**CHALLENGES:**
1 > Reproduce the passage about Roy Barnes word for word, from "Few politicians have" up to and including "State government.".
2 > According to the passage about Roy Barnes, in which years was he governor of Georgia?

**TEXT SEGMENT:**
-*-
Few politicians have ever won as much acclaim from the school
reform movement as Georgia gubernatorial candidate Roy Barnes. As
governor of the Peach State from 1999 to 2003, the one-time
prosecutor and state legislator impressed fellow centrist
Democrats, standards-and-accountability activists, and charter
school proponents for such measures as abolishing tenure, the
employment status that guarantees near-lifetime careers to
teachers regardless of performance.
But he also earned the ire of the National Education
Association’s Georgia affiliate, which had the long knives out
for him. By 2002, the teachers union essentially helped oust
Barnes — and ended 130 years of Democratic control of Peach
State government.
Eight years later, Barnes is back on the Peach State
political scene running for the top office he so ignominiously
lost. But this time around, school reformers aren’t exactly so
pleased. That’s because Barnes has all but abandoned the school
reformers who gave him a platform — including the prestigious
co-chairmanship of the Aspen Institute’s Commission on No Child
Left Behind — during his years in the political
wilderness.
-*-
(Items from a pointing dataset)
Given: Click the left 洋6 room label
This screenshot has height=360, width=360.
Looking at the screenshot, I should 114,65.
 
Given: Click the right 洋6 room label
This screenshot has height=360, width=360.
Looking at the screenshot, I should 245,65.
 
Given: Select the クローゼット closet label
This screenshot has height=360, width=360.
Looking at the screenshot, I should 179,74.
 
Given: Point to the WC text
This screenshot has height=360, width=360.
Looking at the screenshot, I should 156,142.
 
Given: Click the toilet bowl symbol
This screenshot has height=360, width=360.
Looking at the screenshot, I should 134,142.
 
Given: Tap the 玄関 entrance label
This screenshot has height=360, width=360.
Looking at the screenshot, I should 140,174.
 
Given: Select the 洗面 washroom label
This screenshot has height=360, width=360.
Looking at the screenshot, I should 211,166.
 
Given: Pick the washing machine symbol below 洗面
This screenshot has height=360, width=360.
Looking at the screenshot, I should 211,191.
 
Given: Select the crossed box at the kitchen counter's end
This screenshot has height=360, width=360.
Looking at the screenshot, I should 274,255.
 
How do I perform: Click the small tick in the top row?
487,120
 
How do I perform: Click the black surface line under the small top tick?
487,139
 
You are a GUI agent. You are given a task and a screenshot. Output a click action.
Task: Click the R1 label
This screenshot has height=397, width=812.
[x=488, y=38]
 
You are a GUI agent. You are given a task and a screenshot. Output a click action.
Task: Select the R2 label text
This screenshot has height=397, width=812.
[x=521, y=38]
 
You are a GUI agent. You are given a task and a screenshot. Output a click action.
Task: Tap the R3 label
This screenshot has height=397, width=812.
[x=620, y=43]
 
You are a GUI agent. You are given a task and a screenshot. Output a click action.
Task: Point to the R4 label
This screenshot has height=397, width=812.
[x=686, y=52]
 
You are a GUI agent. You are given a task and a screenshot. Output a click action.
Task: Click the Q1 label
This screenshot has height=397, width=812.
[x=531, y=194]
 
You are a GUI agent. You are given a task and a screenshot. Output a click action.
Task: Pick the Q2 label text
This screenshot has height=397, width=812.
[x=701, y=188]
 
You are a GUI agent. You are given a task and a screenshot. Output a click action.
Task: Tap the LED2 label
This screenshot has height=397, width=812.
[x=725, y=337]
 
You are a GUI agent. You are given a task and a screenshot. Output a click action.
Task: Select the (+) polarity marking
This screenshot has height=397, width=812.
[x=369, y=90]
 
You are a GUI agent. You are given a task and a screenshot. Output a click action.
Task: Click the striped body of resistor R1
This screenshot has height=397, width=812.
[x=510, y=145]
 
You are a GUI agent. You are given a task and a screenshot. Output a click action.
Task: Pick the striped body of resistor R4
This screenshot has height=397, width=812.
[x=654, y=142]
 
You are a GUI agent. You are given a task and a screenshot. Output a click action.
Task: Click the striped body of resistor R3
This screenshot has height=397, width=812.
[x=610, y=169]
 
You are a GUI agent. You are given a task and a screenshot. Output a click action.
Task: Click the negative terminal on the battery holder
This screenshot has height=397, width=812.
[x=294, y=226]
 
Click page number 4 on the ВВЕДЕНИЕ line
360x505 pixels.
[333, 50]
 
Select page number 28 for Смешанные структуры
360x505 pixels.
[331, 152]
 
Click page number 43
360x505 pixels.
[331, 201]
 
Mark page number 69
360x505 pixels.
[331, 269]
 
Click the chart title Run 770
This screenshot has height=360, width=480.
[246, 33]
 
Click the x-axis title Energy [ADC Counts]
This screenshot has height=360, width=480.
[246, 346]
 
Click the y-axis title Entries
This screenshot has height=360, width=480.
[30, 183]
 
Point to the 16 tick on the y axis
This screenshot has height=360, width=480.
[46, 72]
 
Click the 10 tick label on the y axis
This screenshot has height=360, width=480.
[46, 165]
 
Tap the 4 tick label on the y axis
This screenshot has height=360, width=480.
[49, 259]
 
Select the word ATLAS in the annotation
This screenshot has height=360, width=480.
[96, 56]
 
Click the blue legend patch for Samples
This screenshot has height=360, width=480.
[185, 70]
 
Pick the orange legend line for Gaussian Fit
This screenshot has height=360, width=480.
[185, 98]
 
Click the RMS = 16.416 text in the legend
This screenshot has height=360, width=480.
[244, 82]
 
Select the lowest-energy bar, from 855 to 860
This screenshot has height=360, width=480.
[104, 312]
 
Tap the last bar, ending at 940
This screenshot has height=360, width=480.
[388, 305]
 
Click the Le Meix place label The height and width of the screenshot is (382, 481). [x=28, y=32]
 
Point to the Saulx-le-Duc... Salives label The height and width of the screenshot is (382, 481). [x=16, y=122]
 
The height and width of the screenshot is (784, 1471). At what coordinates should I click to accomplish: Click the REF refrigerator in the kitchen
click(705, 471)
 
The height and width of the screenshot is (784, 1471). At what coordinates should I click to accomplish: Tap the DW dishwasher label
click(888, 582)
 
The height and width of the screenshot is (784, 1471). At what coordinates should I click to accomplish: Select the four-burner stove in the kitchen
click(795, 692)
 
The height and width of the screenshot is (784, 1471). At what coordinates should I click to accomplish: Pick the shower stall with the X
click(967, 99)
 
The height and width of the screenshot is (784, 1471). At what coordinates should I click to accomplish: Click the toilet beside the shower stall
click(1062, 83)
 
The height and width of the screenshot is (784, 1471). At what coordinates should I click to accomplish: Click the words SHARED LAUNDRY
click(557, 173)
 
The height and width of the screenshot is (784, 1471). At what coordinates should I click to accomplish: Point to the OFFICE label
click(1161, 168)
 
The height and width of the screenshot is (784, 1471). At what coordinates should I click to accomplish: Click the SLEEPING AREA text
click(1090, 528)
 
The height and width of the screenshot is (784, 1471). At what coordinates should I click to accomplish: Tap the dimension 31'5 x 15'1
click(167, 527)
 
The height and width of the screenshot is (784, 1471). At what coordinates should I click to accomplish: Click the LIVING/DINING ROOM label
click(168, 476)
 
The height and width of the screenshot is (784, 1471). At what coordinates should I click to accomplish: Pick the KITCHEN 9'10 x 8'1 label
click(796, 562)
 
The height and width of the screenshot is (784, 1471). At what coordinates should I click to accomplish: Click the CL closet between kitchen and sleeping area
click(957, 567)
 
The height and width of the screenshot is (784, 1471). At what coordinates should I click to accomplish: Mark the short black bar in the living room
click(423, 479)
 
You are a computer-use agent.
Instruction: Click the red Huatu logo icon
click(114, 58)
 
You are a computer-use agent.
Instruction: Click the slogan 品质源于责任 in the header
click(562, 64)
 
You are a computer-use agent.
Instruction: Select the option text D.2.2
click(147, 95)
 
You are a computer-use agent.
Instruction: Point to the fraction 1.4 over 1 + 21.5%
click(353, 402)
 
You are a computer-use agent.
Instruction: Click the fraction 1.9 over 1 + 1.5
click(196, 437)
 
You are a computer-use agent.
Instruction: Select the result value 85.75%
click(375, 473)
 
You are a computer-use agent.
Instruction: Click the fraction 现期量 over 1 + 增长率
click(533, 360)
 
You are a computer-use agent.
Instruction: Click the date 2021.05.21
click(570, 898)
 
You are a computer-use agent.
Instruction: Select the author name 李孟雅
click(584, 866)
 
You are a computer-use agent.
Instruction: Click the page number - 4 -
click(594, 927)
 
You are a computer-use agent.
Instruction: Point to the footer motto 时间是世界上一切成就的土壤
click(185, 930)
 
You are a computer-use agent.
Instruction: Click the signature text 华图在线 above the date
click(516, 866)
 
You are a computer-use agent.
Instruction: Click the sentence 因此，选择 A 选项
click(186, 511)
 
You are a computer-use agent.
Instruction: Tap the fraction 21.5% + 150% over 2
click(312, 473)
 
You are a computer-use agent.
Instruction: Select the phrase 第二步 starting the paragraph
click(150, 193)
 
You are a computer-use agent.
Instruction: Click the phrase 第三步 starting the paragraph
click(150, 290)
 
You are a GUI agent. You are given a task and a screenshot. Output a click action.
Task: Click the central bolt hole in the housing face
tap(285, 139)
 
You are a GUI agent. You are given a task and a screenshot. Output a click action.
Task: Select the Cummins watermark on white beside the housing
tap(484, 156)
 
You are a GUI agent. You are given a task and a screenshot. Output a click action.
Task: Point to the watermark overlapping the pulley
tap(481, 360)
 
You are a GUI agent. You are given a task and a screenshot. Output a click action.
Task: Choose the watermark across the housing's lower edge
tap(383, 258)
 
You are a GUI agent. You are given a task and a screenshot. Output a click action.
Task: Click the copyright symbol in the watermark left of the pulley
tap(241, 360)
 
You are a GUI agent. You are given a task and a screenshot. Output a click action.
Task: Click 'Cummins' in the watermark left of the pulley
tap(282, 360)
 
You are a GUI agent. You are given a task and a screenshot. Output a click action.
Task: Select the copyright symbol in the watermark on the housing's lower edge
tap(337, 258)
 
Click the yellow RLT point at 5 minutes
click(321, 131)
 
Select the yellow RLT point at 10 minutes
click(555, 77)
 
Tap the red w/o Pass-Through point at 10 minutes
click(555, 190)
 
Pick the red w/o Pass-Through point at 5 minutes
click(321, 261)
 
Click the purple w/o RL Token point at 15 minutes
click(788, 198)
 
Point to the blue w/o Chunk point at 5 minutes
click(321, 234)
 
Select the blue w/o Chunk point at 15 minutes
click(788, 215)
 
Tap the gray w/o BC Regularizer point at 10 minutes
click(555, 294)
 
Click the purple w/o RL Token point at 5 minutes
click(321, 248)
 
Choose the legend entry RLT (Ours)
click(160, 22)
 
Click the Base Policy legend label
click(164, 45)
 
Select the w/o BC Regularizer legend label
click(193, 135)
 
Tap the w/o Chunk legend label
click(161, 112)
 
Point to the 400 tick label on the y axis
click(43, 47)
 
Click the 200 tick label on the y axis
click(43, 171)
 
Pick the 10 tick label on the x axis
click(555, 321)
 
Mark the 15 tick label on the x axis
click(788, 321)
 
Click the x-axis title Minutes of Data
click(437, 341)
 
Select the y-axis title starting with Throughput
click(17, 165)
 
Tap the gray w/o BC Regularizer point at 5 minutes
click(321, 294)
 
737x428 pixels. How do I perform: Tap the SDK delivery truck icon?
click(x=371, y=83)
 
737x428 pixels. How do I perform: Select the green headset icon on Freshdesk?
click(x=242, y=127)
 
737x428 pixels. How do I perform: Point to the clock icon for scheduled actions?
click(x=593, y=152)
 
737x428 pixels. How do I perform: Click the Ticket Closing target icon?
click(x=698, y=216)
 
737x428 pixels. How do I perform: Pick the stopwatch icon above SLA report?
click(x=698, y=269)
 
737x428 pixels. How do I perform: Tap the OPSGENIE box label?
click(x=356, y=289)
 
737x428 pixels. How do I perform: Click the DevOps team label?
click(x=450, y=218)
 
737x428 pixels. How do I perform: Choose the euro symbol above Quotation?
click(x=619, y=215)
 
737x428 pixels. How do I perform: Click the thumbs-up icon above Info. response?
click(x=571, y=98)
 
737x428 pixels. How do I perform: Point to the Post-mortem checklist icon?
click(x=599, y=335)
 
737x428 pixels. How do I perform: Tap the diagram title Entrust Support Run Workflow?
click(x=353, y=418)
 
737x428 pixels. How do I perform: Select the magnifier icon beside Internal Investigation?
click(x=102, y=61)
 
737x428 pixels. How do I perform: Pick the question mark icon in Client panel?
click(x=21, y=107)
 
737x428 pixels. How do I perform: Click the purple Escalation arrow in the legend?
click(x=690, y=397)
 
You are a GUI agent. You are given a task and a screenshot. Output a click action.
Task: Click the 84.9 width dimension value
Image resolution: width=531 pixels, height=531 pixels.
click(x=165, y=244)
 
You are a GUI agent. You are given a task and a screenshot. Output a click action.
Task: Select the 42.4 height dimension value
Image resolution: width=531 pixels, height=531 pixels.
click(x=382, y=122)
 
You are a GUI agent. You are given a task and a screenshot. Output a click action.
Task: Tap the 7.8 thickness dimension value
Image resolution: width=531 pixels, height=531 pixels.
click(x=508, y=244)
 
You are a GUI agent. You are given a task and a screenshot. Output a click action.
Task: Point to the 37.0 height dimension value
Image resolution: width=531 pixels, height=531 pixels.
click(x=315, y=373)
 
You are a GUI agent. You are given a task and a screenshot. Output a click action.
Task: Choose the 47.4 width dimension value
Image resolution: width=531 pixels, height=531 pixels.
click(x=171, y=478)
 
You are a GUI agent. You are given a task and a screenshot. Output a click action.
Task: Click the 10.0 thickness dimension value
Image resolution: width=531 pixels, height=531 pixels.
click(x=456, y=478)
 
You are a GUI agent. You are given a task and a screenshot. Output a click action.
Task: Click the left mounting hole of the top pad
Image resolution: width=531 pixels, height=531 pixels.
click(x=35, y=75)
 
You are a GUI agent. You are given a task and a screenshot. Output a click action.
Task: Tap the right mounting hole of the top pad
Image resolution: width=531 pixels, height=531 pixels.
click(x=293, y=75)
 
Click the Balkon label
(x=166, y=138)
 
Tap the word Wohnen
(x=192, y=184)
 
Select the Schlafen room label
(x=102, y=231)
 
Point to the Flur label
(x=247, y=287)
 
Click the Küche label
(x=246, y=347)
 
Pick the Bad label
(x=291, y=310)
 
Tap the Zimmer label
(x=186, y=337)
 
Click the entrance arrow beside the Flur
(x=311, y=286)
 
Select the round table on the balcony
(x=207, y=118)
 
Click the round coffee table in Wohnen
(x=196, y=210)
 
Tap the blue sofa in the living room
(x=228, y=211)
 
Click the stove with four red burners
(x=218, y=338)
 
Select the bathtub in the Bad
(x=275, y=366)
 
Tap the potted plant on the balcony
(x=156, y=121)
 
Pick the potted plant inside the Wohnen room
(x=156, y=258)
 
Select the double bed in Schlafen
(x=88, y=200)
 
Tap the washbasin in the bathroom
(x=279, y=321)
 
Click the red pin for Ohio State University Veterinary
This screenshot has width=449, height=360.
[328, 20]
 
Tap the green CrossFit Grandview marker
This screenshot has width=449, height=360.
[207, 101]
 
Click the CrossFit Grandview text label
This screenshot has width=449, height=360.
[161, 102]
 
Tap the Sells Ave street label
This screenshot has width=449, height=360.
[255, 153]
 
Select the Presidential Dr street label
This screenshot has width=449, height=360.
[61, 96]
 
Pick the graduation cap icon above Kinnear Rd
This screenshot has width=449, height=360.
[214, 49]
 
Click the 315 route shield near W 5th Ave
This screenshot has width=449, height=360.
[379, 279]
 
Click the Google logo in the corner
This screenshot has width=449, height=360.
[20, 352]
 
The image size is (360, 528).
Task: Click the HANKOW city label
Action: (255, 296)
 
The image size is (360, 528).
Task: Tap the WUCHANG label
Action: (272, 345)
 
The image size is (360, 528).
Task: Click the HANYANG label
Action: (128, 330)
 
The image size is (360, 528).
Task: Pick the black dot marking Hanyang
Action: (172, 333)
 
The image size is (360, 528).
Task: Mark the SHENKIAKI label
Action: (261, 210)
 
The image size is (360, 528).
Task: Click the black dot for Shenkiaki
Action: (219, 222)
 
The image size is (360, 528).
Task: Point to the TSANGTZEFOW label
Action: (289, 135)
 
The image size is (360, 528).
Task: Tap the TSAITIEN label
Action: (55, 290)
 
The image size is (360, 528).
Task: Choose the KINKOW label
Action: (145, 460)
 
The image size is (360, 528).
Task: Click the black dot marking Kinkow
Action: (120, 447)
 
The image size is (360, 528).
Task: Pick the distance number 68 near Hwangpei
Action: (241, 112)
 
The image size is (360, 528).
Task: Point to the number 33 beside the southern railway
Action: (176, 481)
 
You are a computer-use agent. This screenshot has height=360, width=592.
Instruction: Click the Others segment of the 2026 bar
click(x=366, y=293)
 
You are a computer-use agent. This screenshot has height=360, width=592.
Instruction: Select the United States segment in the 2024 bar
-*-
**REPLIES:**
1 >
Few politicians have ever won as much acclaim from the school
reform movement as Georgia gubernatorial candidate Roy Barnes. As
governor of the Peach State from 1999 to 2003, the one-time
prosecutor and state legislator impressed fellow centrist
Democrats, standards-and-accountability activists, and charter
school proponents for such measures as abolishing tenure, the
employment status that guarantees near-lifetime careers to
teachers regardless of performance.
But he also earned the ire of the National Education
Association’s Georgia affiliate, which had the long knives out
for him. By 2002, the teachers union essentially helped oust
Barnes — and ended 130 years of Democratic control of Peach
State government.

2 > From 1999 to 2003.